Maurice Sendak: June 10, 1928 - May 8, 2012
It will be said over and over now that Sendak was one of the greats, and that is certainly more than true. He left behind a legacy of over 200 books. Sendak won all of the prestigious awards for children's books that can be won, I believe; the Caldecott Medal for Where the Wild Things Are in 1964, the Hans Christian Andersen Award for Illustration in 1970, the National Book Award in the picture books category for Outside Over There in 1982, the Laura Ingalls Wilder Medal in 1983, the National Medal of Arts in 1996 and the Astrid Lindgren Memorial award in 2003 (which he shared with Christine Nostlinger)... these are only the "notable" accolades. But he, himself, was most impressed with the letters and cards he received from children everywhere, which he answered... he always answered letters from children. They were his most valued accolade. One such letter read:
“Dear Mr. Sendak,” read one, from an 8-year-old boy. “How much does it cost to get to where the wild things are? If it is not expensive, my sister and I would like to spend the summer there.”

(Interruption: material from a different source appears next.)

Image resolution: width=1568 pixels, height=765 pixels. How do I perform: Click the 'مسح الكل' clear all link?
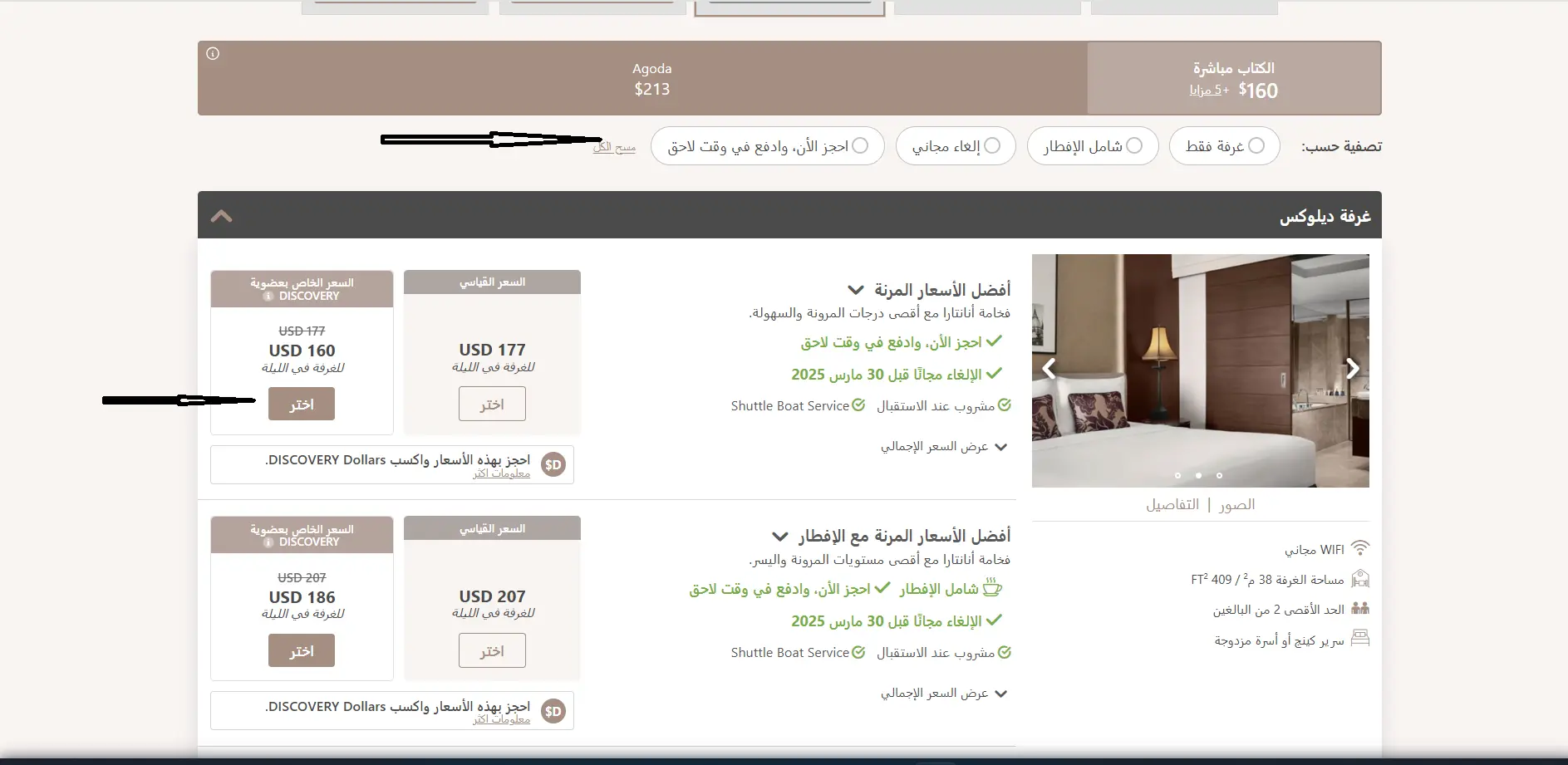[614, 147]
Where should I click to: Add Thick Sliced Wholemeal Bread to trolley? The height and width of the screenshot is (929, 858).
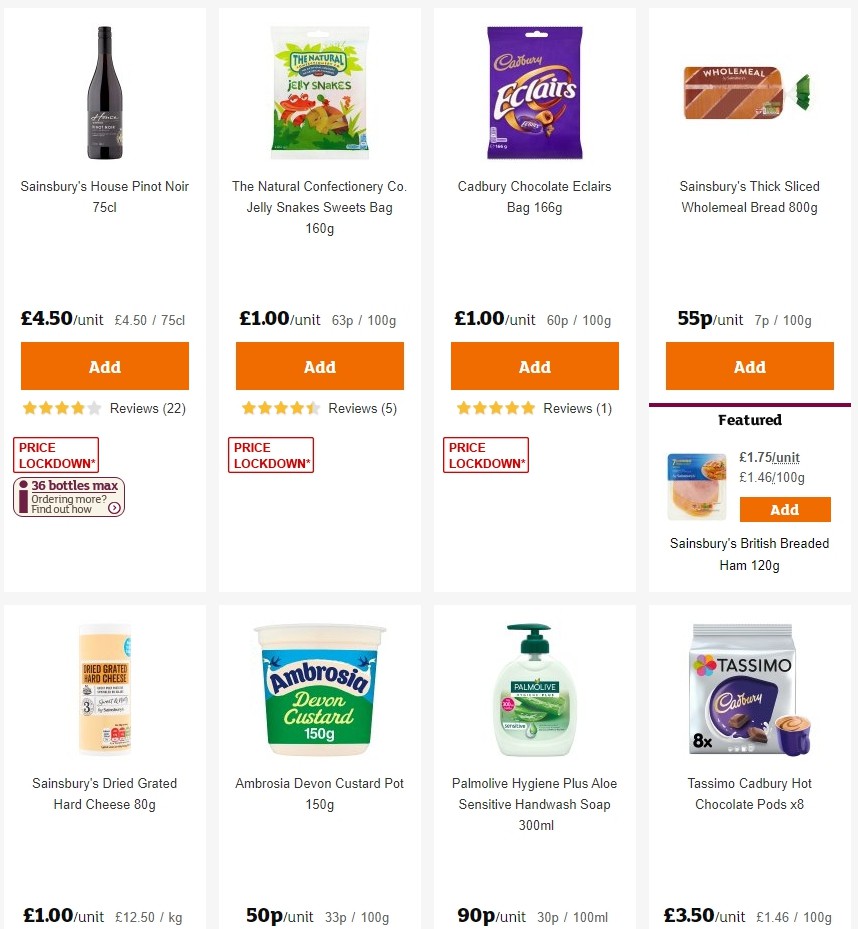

Sendak was known for his unflinching honesty in his writing, illustrations and in his life. Anyone who interviewed him was always taken aback by this, and always a little afraid. Of course, as we all know, the book for which he will always be remembered and associated with is Where the Wild Things Are. This 32 page picture book containing less than 350 words has sold over 17 million copies worldwide, been translated into dozens of languages and adapted into movies, stage plays, musicals. And, when I am being completely truthful, it is my favourite book ever. If you have ever been in Dubray Books Galway branch during the World Book Day week-long extravaganza that I insist on submitting my colleagues to each year, and heard me read to the children, you will know that every class I read to hears Where the Wild Things Are. Some of you may have even heard me say that I believe that everything you need to know about life, about being human, you can learn from Where the Wild Things Are. And I believe that. It's honesty and portrayal of emotions, relationship and love is impeccable. Sendak was always honest... he would never lie to children.
His pen and his voice may be silent now, but his legacy will continue...
Farewell, Maurice Sendak. May you rest free and happy Where the Wild Things Are, forever.